Vertical motion, gravity question?

Question

A hot air balloon is 80 m above the ground and travelling vertically downards at 8.0 m/s when one of the passengers accidently drops a coin over the side. How long after the coin reaches the ground does the balloon touch down?


Ok so i assume ur supposed to find the landing times of both. So for the hot air balloon, since it's travelling at 8m/s and there's 80 metres to go, it'll take 10 seconds to reach ground. Is that right?

Then for the coin i can't figure out how to get the time. Which equation of motion do you use?
u = 8m/s
x = 80 or is it -80?
a = 9.8m/s^2

do you use x = ut + .5at^2? That's the only equation with all the values that I have but then you'd have to work out 't' as a quadratic equation.
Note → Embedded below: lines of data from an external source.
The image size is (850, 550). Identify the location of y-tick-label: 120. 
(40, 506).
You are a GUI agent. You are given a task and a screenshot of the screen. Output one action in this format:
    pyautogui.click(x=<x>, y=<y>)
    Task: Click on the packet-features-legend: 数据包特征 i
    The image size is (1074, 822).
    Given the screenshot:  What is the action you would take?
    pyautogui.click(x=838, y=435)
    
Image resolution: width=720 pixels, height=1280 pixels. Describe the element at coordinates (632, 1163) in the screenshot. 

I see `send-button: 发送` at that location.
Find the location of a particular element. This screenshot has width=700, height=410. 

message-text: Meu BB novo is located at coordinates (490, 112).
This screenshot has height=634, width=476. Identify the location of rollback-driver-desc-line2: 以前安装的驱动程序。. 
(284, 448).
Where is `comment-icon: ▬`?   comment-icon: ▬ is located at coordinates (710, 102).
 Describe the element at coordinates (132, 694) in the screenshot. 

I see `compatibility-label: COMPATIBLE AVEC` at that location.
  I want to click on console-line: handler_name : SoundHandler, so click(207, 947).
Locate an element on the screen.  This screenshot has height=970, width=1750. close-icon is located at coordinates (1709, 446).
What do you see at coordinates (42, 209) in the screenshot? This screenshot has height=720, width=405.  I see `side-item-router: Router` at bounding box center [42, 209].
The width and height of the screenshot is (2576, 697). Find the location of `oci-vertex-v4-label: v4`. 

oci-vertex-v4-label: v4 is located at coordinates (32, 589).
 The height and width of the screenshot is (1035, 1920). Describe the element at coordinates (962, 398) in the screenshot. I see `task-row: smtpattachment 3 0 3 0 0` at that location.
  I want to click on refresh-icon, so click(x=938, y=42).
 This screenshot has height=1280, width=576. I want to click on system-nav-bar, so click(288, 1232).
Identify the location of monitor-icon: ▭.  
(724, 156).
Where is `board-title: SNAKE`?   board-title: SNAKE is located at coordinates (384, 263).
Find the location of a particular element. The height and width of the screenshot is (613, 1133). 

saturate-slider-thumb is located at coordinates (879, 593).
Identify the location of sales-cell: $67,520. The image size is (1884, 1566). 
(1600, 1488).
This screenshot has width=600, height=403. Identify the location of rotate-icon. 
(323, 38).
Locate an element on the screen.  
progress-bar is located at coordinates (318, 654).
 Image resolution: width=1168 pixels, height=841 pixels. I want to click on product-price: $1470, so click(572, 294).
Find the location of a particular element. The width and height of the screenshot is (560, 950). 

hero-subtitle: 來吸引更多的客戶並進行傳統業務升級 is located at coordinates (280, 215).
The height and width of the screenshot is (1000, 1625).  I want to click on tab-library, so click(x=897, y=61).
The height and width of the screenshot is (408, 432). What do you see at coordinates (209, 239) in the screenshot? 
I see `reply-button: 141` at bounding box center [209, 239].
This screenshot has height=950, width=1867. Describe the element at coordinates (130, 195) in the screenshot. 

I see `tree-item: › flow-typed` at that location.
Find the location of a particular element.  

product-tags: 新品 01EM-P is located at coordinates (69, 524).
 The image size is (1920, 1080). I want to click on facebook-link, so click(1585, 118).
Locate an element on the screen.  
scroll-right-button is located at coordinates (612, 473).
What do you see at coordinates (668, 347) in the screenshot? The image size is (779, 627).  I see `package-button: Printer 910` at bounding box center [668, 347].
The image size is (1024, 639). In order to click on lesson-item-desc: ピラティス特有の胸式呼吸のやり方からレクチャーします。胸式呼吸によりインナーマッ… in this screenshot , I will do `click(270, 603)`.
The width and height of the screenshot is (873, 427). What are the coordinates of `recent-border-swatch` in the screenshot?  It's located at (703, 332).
I dunno maybe i'm getting the theory wrong and just not understanding this topic.

Any ideas on how to do it?


Thanks!!

Answer 1

I'm assuming that the balloon is descending at a constant speed.
t(balloon)=t1= y/v=80/8=10s
t(coin)= t2
then
y= vt2 + 0.5gt2^2
0.5g(t2)^2 + vt2 -y=0

t2=[- v + sqrt( v^2 + 4y(0.5g)]/(g)
t2=[-8+ sqrt( 8^2 + 2x80(9.8)]/(9.8)
t2=3.3s

sqrt(2y/g)=sqrt(2x10/9.81)=1.4 s

t=t1-t2 is what we need to find

t= 10 -3.3 =6.7s

Answer 2

You are right about the balloon. But the coin will accelerate towards the ground. I can't remember the acceration rate in metric - 32 ft per second per second in Imperial! It's starting velocity will be zero and then accelerate to the ground.

Answer 3

All I can say is that the coin accellerates down at 32 feet per second squared ( gravity).i.e. 32 feet for the first second, 64 feet in the second second, a 128 feet in the third etc.
You do the conversions. I was brought up on Imperial Measure

Answer 4

s=1/2at^2+ut
s=80 m
a=9.8
u=8ms^-1
t=??
80=1/2(9.8)(t)^2+(8)(t)

t=3.305920383 s.

now Ballon takes 10 seconds to reach the ground .

10-3.305920383 = 6.694079617 s.

Answer 5

you realy beleve that someone will read that?